Letters to Mom: Regular Expressions

OK, we're going to take a trip to Geek World today and talk about Regular Expressions.

One of the things that computers are really good at is finding things right? You type in what you want to find and the computer goes off and finds "matches". The trick, of course, is being able to clearly tell the computer what you want to find. Most people have experience searching for things on the web where you simply throw as many terms at the search engine as you can to try and narrow down the results list.

Let's say you are searching for a dentist in your area who does laser teeth whitening or something like that. You could search for "Dentist" but the list of results would be rather large and mostly irrelevant to your area. You could refine the search by typing "Dentist laser" and that might narrow it down some. You could type "Dentist Laser Uxbridge teeth" and that would be very precise but that might be overly restrictive because you might not get Dentists in the next town over. So clearly, you have to find just the right combination of specificity and generality to get the results you want.

But I'm not going to talk about web search engines. I really want to talk about searching for text in a file - say looking for the word "shrimp" in a Word document. Obviously, that's pretty easy to do. You click Edit, Find..., type in "shrimp", hit OK, and Word shows you all the occurrences of shrimp in the document. OK, but what if you wanted to find both shrimp and shrimps? Or what if you only wanted to find shrimp if it was the first word in a sentence? What if you wanted to find the word shrimp only if it was the first word in a sentence or if it was followed by the word Gumbo and make sure the 's' in shrimp was capitalized? That's probably easy enough to do by hand but what if you had a file with 500,000 lines of purchase descriptions from the Bubba Gump Shrimp Factory that you had to process like that?

You need a way to precisely define a pattern that will match this relatively obscure combination of letters and possibly perform an operation on some of those characters automatically. You need a Regular Expression.

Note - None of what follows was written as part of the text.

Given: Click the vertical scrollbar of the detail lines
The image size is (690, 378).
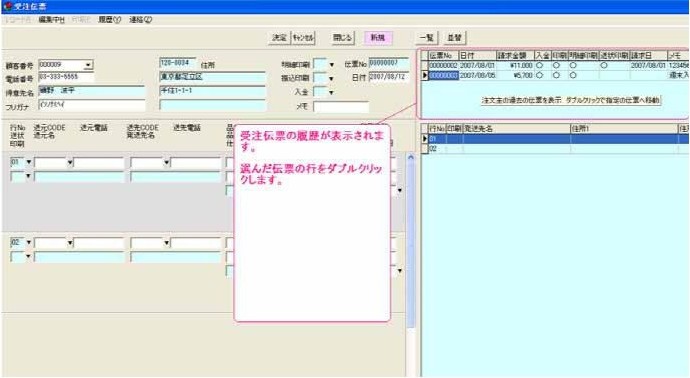Looking at the screenshot, I should pyautogui.click(x=411, y=240).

A Regular Expression - or RegEx - is a pattern matching language that is used extensively in Geekdom. It's an truly powerful and complex system that lets you perform amazing feats of text manipulation. Here is a simple Regular Expression that matches an email address. A web developer might use this to verify that someone registering is entering a proper email address:

^\w+@[a-zA-Z_]+?\.[a-zA-Z]{2,3}$

Yeah, so that's a bunch of gobblty-gook right? Yup, with great power comes great...difficulty. It's very difficult to express a text pattern that is precise where you need it to be but flexible enough to include variations that you want to be flexible about. An email address is something@something.something. You know the @ sign is in there but the other stuff is pretty much whatever you want right? Well, no. Email addresses can't have spaces in them so you have to throw those out. You can use dot and underscores but not dashes. There are a few other rules about a proper email address as well. So, specifying exactly what you want to match can get tricky. It's especially tricky because you have to use characters - the very things you are trying to find - to specify the pattern you are trying to specify. The result can be extremely cryptic as you can see above - and that is a simple one!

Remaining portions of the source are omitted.